Plaine. He observed that it is very fitting that these lectures focus on the tax policy issues she loved so much.

Mr. Johnston won a Pulitzer Prize for his coverage of taxes in The New York Times in 2001 and was a finalist three other times. He is in his seventh year at Syracuse University College of Law, teaching the tax, property, and regulatory law of the ancient world.

This session featured a presentation by Mr. Johnston, followed by his responses to questions posed by Mr. Aucutt.

Mr. Aucutt noted that some of his questions may be contrarian to stimulate the discussion that Ms. Plaine would have loved.
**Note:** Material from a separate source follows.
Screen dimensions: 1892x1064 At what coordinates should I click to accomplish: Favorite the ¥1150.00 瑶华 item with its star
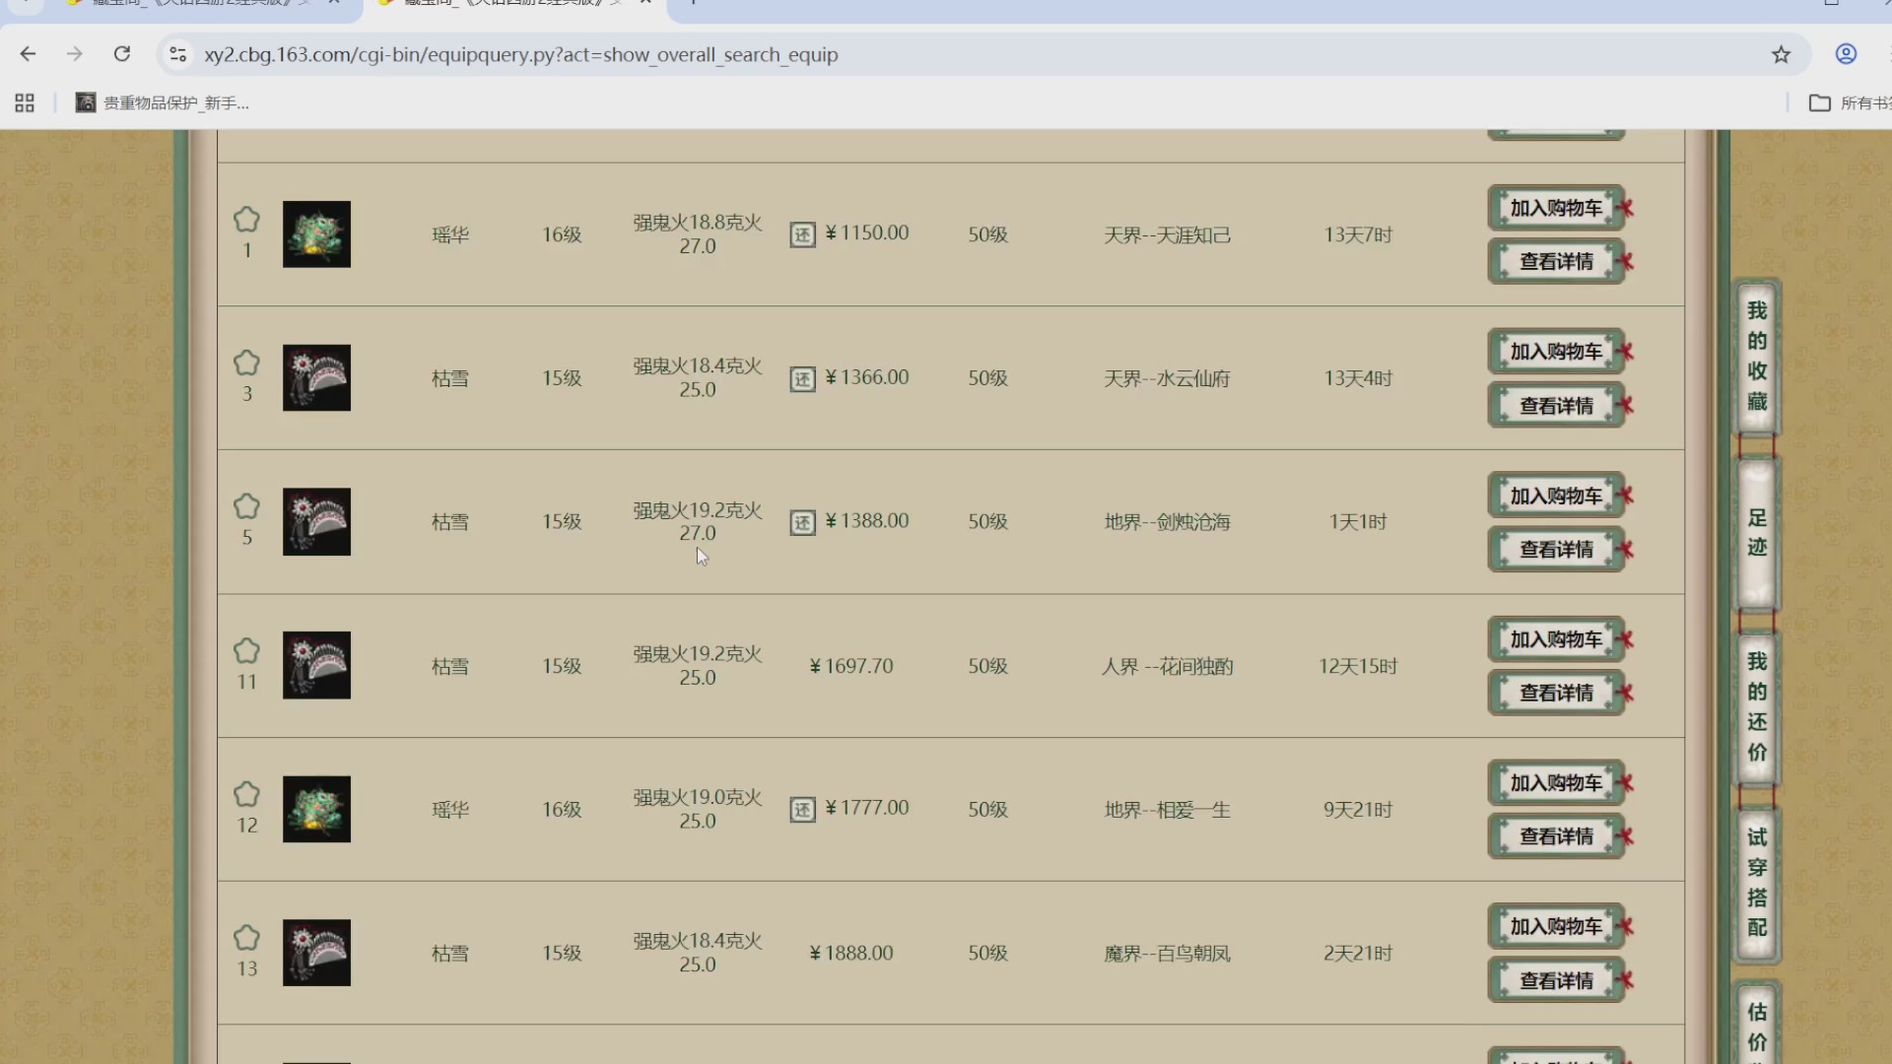pyautogui.click(x=246, y=219)
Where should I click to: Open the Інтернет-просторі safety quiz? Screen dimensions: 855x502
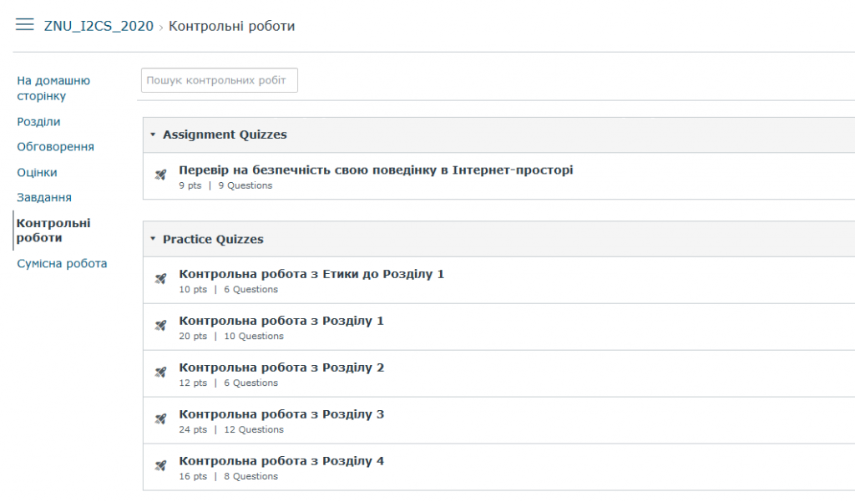[x=376, y=170]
Overview Mr. Johnston acknowledged his proposal is a work in progress and requested that the audience send him comments on it. During the discussion with Mr. Aucutt, he stated that the plan needs further thought and development. He sprinkled his presentation with quotations from Plutarch, Edmund Burke, and Teddy Roosevelt, among others.

Mr. Johnston began by observing that “the American transfer tax system is economically, intellectually, and legally incoherent. It double taxes, under taxes, and far too often fails to levy economic gains. It has become so porous that a gift worth $100 million can be passed through a $1.2 million tax-free hole.” He stated that our current tax system was well designed for the 20th century. Our current economy has progressed beyond the 20th century economy while our tax system has not. Our tax system needs to be updated to reflect our 21st century economy.

Mr. Johnston referred back to ancient principles of government and taxation. Those principles are that tax is the foundation of civilization. It is not our master or enemy, it is our servant. Without that foundation, there can be no liberty, no private wealth creation or government that sets rules, defines property rights and protects them. If tax is the foundation of everything we hold dear, he said we should oppose chipping away at its granite base until it turns to sand, making everything built on it unstable.

He traced the theory of progressive taxation back to Athens. It has been supported by people as diverse as Plato, Adam Smith, Karl Marx, John Maynard Keynes, Milton Friedman, and George W. Bush. He said we shouldn't ignore such classic, conservative virtues.

Founders of country wrote at length about what they feared would destroy America. Their focus was on inequality.

Plutarch said imbalance between rich and poor would cause the downfall of a democracy. Several founders feared that if most were wage workers or sharecroppers, wealth owners will convince the wage workers/sharecroppers of voting against their interests.